Los dos coinciden en que la demoscopia refleja un incremento de apoyos a Vox, formación que se beneficia del malestar general, pese a su protagonismo más que discreto en la vida pública valenciana desde que abandonó el Consell autonómico y se fracturó en la ciudad de Valencia. Los populares creen que el hecho de que no se esté detectando una trasferencia entre bloques, o que incluso el bloque de las derechas refleje mayor respaldo, es señal de que el mayor desgaste por la gestión de la dana, de cuyos errores hacen también responsable al Gobierno de Pedro Sánchez, se ha superado o no revierte en un vuelco electoral.

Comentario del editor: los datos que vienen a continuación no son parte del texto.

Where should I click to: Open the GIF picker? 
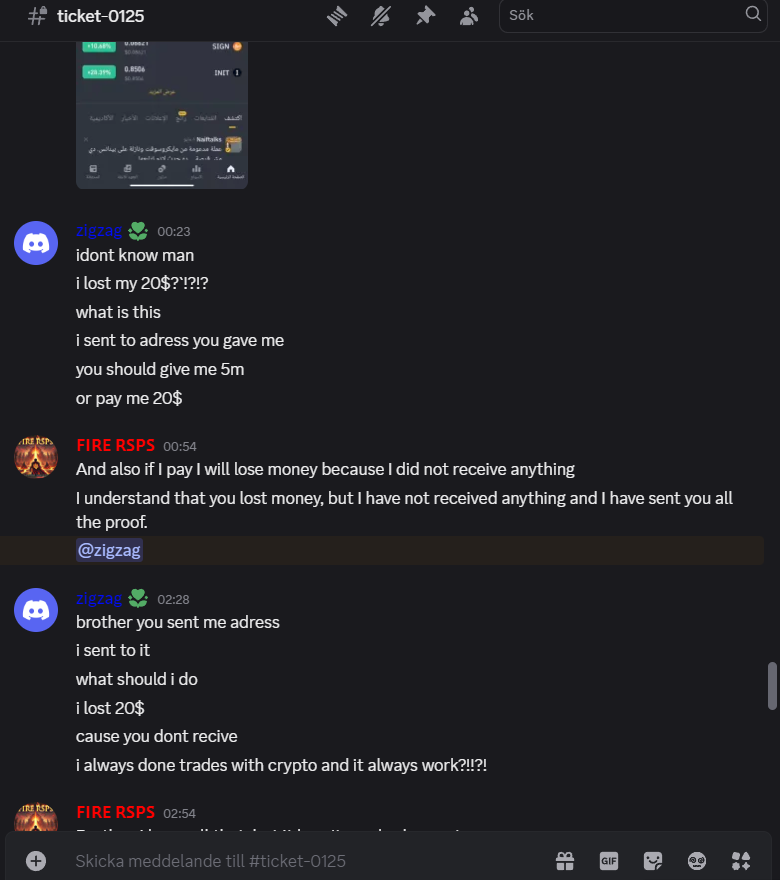point(609,860)
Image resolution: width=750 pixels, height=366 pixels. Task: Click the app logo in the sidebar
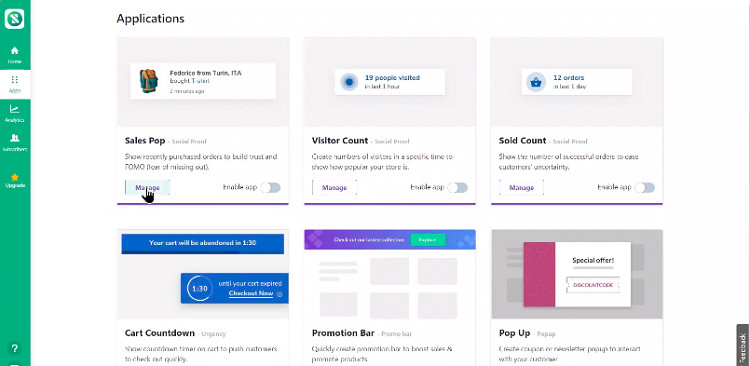pyautogui.click(x=14, y=19)
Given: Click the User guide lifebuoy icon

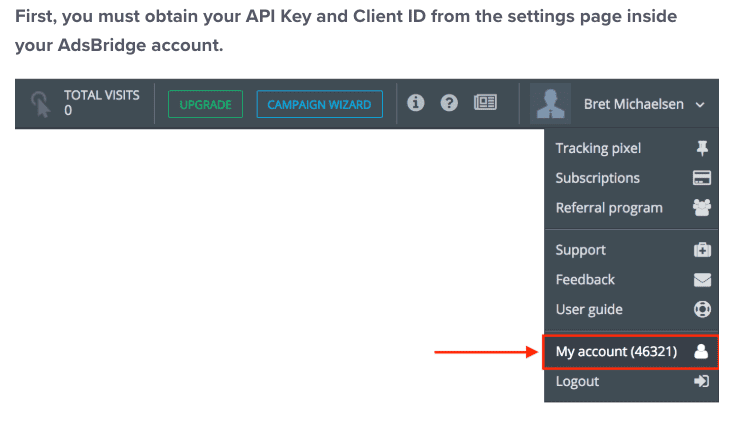Looking at the screenshot, I should [702, 309].
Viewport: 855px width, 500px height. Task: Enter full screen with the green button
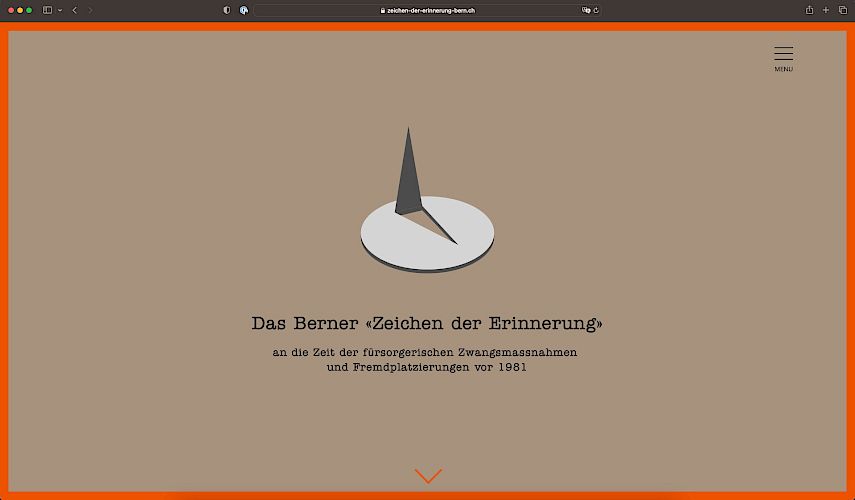29,10
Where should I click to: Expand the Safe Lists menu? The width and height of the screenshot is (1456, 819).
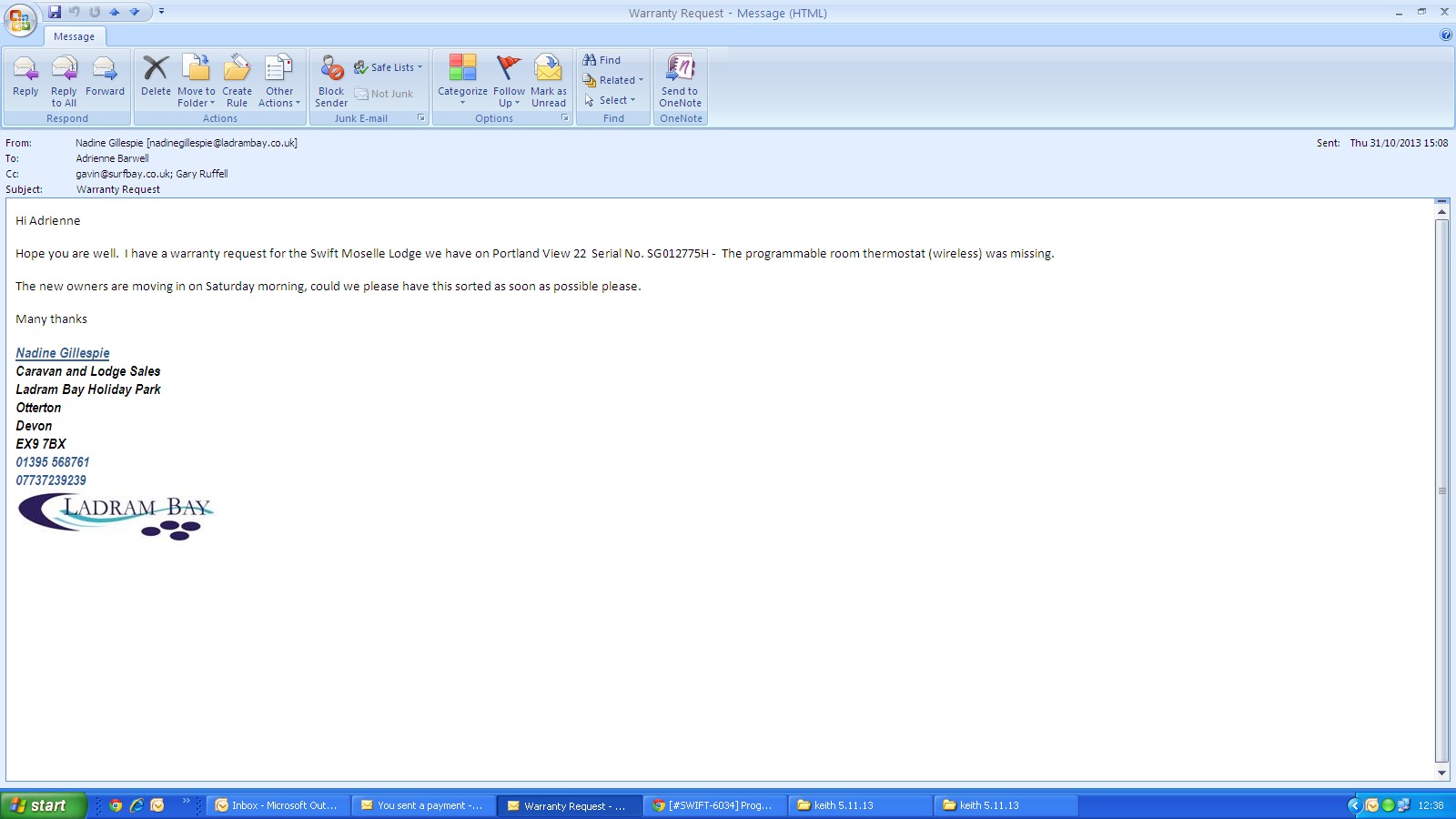pos(392,67)
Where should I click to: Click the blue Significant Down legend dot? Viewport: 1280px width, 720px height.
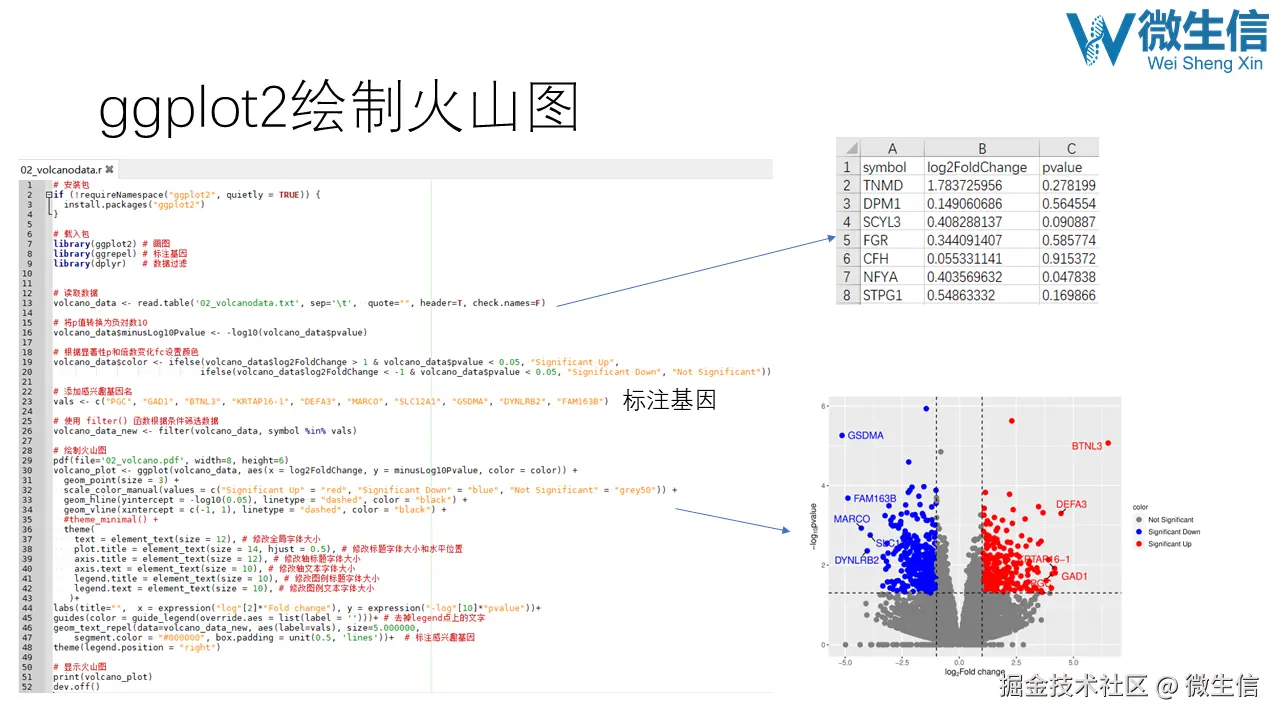pyautogui.click(x=1138, y=532)
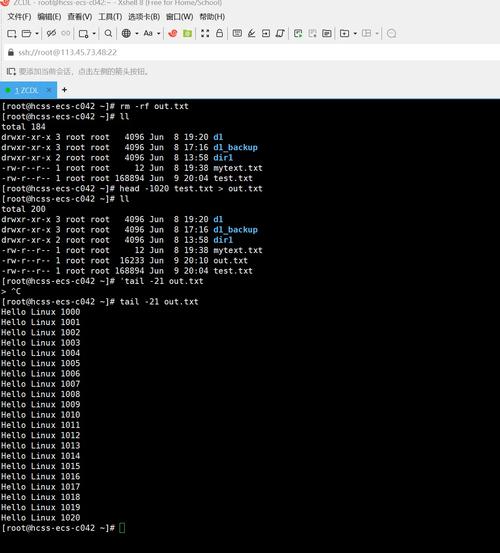Screen dimensions: 500x553
Task: Open the 帮助(H) menu
Action: (212, 17)
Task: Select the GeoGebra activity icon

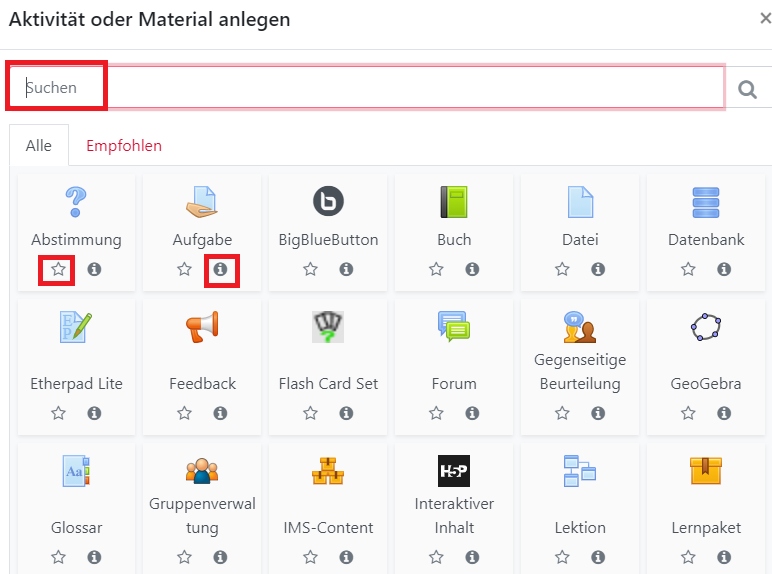Action: (706, 327)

Sea como sea, la gestión de la emergencia está marcando el inicio de curso este otoño en la Comunidad Valenciana. Mazón ha tratado de introducir nuevos asuntos en la agenda, especialmente aquellos en los que compite con Vox o movilizan al electorado más a la derecha, como la cuestión lingüística. Pero la oposición aprieta con el rol de la Generalitat el día de la tragedia y el papel del barón popular, que no se incorporó a la reunión del Cecopi hasta las 20:28 horas del 29 de octubre tras su larga comida en El Ventorro con la comunicadora Maribel Vilaplana.
Tanto socialistas como Compromís resaltaron el domingo y el lunes el hecho de que Emergencias remitiese un mensaje Es-Alert al conjunto de la población en la provincia de Valencia y en Castellón coincidiendo con la alerta roja de Aemet por lluvias como el ejemplo de lo que se debería haber hecho el día de la tragedia. También han reprochado a Mazón que no regresase el domingo de Murcia, adonde había acudido para participar junto con Feijóo en un acto de barones del PP, para atender la emergencia.
Por contra, los populares insisten en descargar sobre el presidente de la Confederación Hidrográfica del Júcar (CHJ), Miguel Polo, deficiencias a la hora de avisar sobre la crecida del barranco del Poyo, el más mortal del 29-O. La exconsellera de Justicia, Salomé Pradas, ha remitido un recurso a la jueza de la dana, Nuria Ruiz, en el que pide el sobreseimiento de la causa por homicidio imprudente contra ella porque, a su juicio, la declaración de Polo evidencia que no hubo negligencia por su parte.
Los valencianos parecen vivir en un bucle de emociones colectivas negativas desde la tragedia del 29 de octubre de 2024. El temor a que la dana que provocó 229 muertos pueda volver a repetirse está instalado socialmente, fruto del trauma derivado de la riada otoñal del año pasado. En primavera, otras fuertes lluvias dispararon las alarmas y, cuando apenas acaba septiembre y se encara el mes del primer aniversario de la barrancada, una nueva alerta roja por tormentas ha vuelto a aflorar la psicosis, y con ella la batalla política que se ha instalado en la agenda mediática e institucional valenciana, como un bucle que va y viene, como las previsiones de Aemet en cada cambio de estación.